COLUMBUS - Steve Stricker is still hurting from last year's "Miracle at Medinah" loss, but is hopeful that keeping the Presidents Cup is a step toward US golfers retaking the Ryder Cup.
The Americans held off a late Internationals fightback for an 18 1/2-15 1/2 Presidents Cup victory Sunday at Muirfield Village, their fifth win in a row in a rivalry they dominate 8-1-1. But the global side's comeback brought back memories of last year's Ryder Cup at Medinah, when Europeans took 8 1/2 points in singles for an unlikely 14 1/2-13 1/2 triumph, their seventh victory over the Americans in the past nine Ryder Cups.
Germany's Martin Kaymer made a five-foot putt on the 18th hole to beat Stricker and ensure Europe retained the Ryder Cup. "Last year still stings," Stricker said. "If you ask the guys that were on that team last year, I guarantee every one of them would think that last year at the Ryder Cup hurts a bit. "So I think it's important that we came here and got a win, moving forward in the right direction to try to win the Ryder Cup next year." Nine of the 12 US players who lost at Medinah were on the Presidents Cup-winning squad and 2012 US Ryder Cup captain David Love was an assistant to Presidents Cup captain Fred Couples.
On Sunday, the non-European side needed to win the last seven singles matches just to earn a draw but captured the first four and lost only after top-ranked Tiger Woods held on for a 1-up win over South African Richard Sterne. "It was a tough day I think for all of us," Stricker said. "I mean, it had a scenario brewing much like the Ryder Cup last year coming down to the end, so I think we can all take positives from this going forward to next year." The US squad will travel to Scotland next year to try and win back the Ryder Cup at Gleneagles.
Stricker had said he wanted no part of team events after the Ryder Cup defeat, but qualified as the oldest member of the US Presidents Cup team and went 3-2, forming a solid partnership with his youngest teammate, 20-year-old Jordan Spieth. "As golfers, we're dealt defeats all the time," Stricker said. "It's more about picking yourself up and dusting yourself off and getting ready to go again. "But I think it was a good step for all of us to win again." Some have suggested the Presidents Cup switch formats closer to the Ryder Cup, with fewer matches and a blind pairing system, but Love and Stricker prefer each event keeps its own style.

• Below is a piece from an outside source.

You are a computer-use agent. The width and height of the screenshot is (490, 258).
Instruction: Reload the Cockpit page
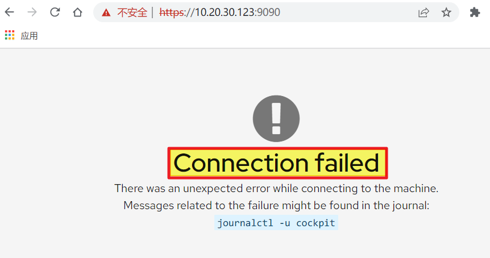55,12
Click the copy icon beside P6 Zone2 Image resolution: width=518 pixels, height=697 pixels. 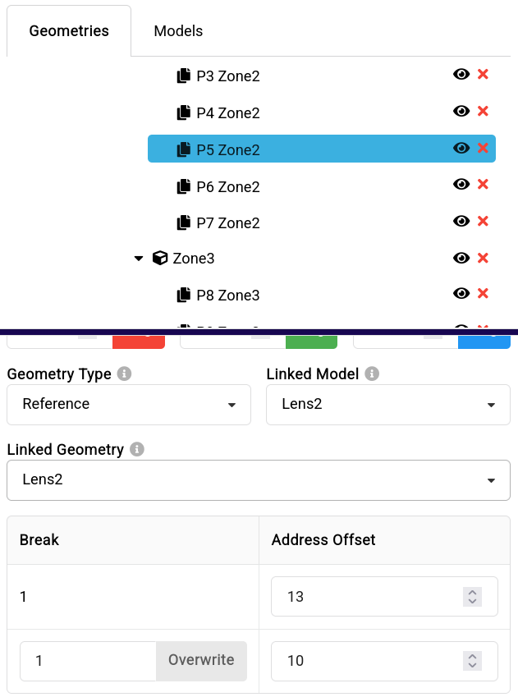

"We like this format. You can't hide any guys," Love said. "Everybody gets to play and it has always worked out well for us. It shows how strong our team is so it's a fun format." Mickelson, the only player in all 10 Presidents Cups, said he was worried at first that a second team event would make both less special but time has proven him wrong. "These become some of the most special weeks of my career. They are weeks we look back on fondly where friendships form that last a lifetime," Mickelson said. "We're the lucky side to be able to play in a team event every year and we've really had a lot of fun over the years."